Caracteristicas del cuento

Cualquier tipo de cuento sigue unas normas y estructura básica. Tanto si quieres saber cómo escribir uno como si solamente es para saciar tu curiosidad, es importante que este esquema se siga para poder considerarse como tal.
En este artículo vamos a ver las partes básicas para poder entender cómo funciona realmente un cuento. Es decir, las características de un cuento.

 

Estructura

Realmente esta estructura es aplicable a casi cualquier tipo de narración, lo único que puede ocurrir es que el nombre cambie, pero el concepto básico se sigue manteniendo intacto.

 

Introducción: Estamos ante el inicio del cuento. En ella nos introduce en los detalles básicos, se nos presentan algunos personajes y vamos viendo como es el mundo donde transcurre la historia. Realmente podemos decir que es la parte de la historia donde no ocurre nada desdeñable.

Nudo: Aquí es donde la historia empieza a cobrar fuerza. En ese mundo empieza a desarrollarse un problema. Es en este punto cuándo empezarán a desarrollarse los hechos que darán sentido a la historia. En el momento en que se nos presenta el problema, podemos decir que la introducción ha finalizado.

Desenlace: En la parte de la historia cuando los problemas se solucionan… o lo intentan. Es posible que la historia esté escrita para poder ser continuada pero, aún así, no importa porque tendrá un final igualmente. Normalmente, aplicado a los cuentos, hay una especie de moraleja final que da sentido a todo lo que hemos estado leyendo.

 

Tipos de personajes en los cuentos

 

Protagonista

Es aquel personaje sobre el que gira la historia principal. Normalmente tiene unos ideales nobles que hacen que nos sintamos identificados con él. De todas formas, este no es un punto fijo.
El personaje puede representar también la maldad y no por ello dejar de ser el protagonista.
A veces no es fácil identificarlo.
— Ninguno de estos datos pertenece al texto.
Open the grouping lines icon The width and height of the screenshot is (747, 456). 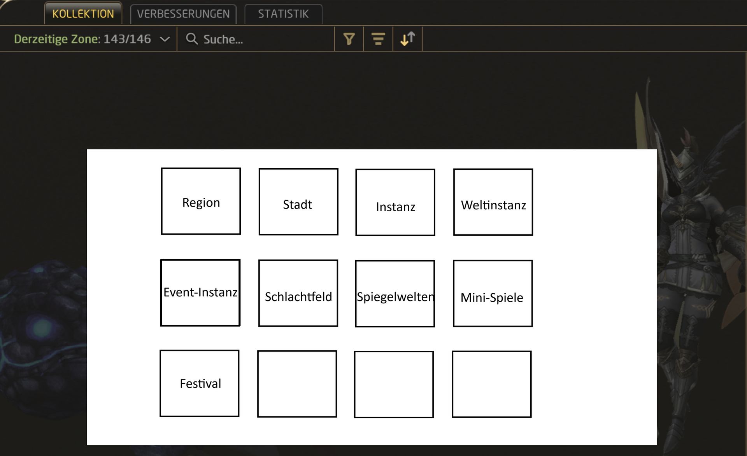(378, 39)
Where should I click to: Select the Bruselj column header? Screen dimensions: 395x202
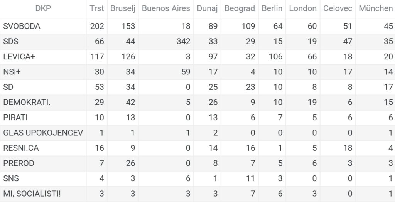click(123, 8)
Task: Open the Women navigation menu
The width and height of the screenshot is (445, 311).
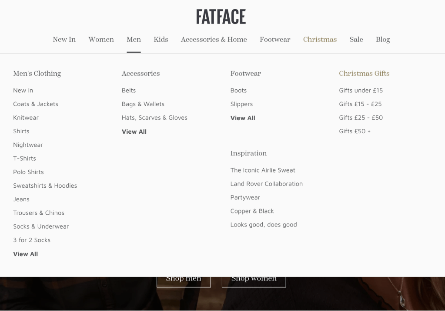Action: click(x=101, y=40)
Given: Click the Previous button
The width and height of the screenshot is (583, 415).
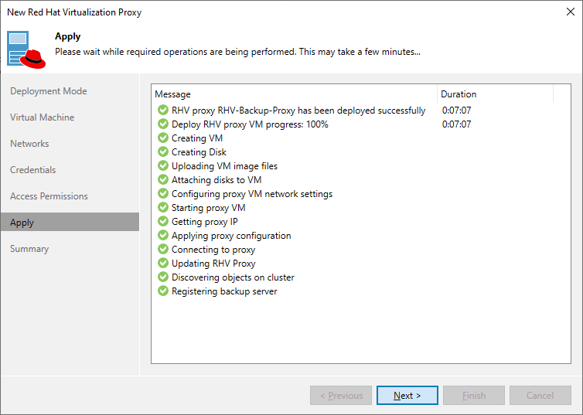Looking at the screenshot, I should pos(341,396).
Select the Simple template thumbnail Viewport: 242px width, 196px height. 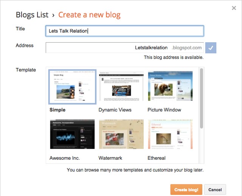72,87
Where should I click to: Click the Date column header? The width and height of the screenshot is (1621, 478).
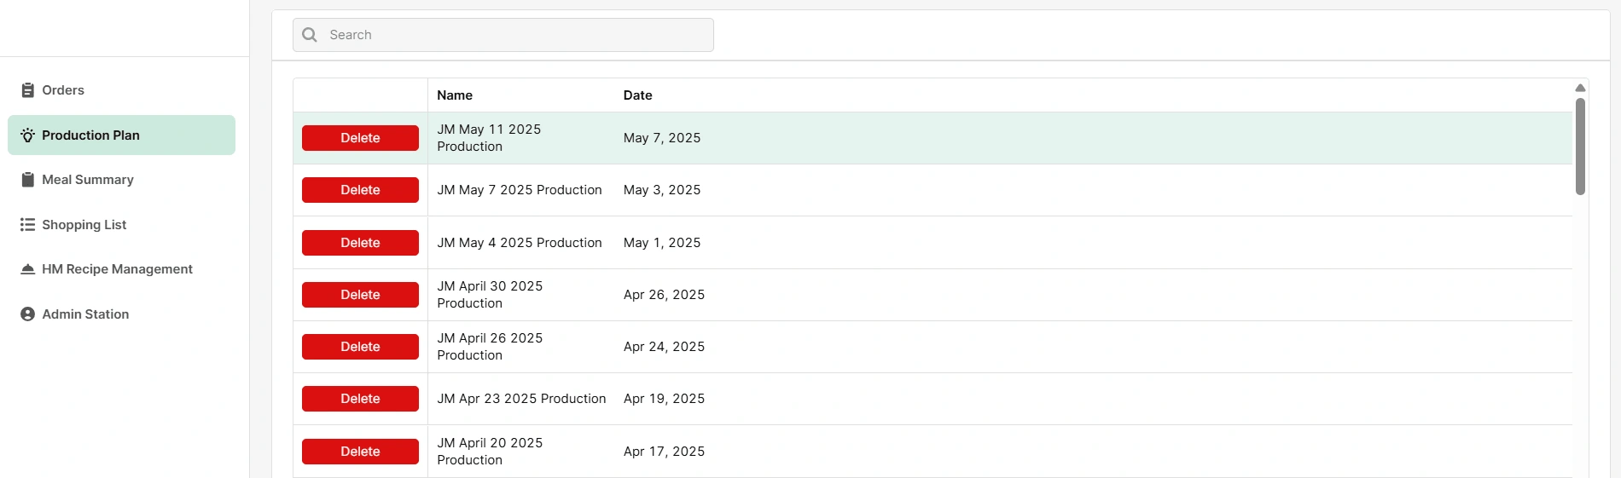[x=637, y=95]
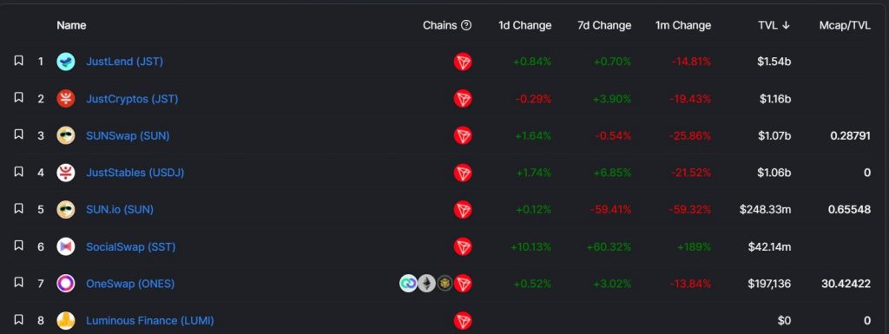
Task: Sort by Name column header
Action: tap(71, 25)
Puede que una determinada historia empiece hablando de un personaje en especial pero luego descubramos que no es el protagonista. Son algunos de los recursos que usan para despistarnos y hacer que estemos enganchados hasta el final.

 

Secundarios

Son aquellos personajes que tienen un papel fundamental: Normalmente ayudan al protagonista a cumplir sus objetivos. Tendrán una evolución muy importante a lo largo del cuento pudiendo incidir en ciertos aspectos del personaje principal.
Un cuento sin personajes principales podría ser muy complicado de narrar.

 

Antagonistas

Lo que comúnmente podemos conocer como los malos. Son personajes que intentan evitar que el protagonista cumpla con su objetivo.
No tiene que ser necesariamente malo. Ocurre algo parecido a lo que comentábamos antes.
Imaginemos que un cuento nos narra la historia de un ladrón que quiere robar, por ejemplo, una tarta en una casa ajena. Realmente el malo de la historia podría ser él ya que es una conducta fácilmente reprobable; sin embargo, nos lo están narrando desde su punto de vista por lo que es como si fuéramos él.

 

Terciarios

Aquellos personajes que se utilizan para completar algunos detalles de la historia. Puede que ni lleguen a aparecer, solamente sean nombrados en algún punto determinado.
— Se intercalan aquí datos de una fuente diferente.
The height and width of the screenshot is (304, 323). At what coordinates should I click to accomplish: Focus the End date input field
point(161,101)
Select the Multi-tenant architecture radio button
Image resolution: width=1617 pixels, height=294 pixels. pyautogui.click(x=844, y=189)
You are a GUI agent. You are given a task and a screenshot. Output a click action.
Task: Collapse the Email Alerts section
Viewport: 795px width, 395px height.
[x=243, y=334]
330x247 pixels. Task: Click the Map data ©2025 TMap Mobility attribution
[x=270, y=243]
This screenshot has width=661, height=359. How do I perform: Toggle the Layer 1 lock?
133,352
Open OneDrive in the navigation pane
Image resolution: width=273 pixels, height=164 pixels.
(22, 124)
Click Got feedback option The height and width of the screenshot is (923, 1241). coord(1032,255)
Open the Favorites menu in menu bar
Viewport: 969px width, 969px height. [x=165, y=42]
Además, si el personaje va teniendo un cambio significativo de actitud a lo largo del cuento, se le clasificará como un personaje dinámico, si no, será un personaje estático.

 

Tipos de finales de un cuento

Aunque podemos encontrar varios tipos, vamos a centrarnos en dos.

 

Final cerrado

Aquel final donde la trama concluye y todo queda bien atado. En principio no podría dar pie a ninguna continuación.

 

Final abierto

Es aquel cuento donde su trama no termina de acabar. Se queda con un pequeño clímax que promete ser resuelto en cuentos posteriores.

 

Y estas son algunas de las características básicas para crear un cuento. Si vas a escribir alguno, ya sabes la guía que tienes que tomar.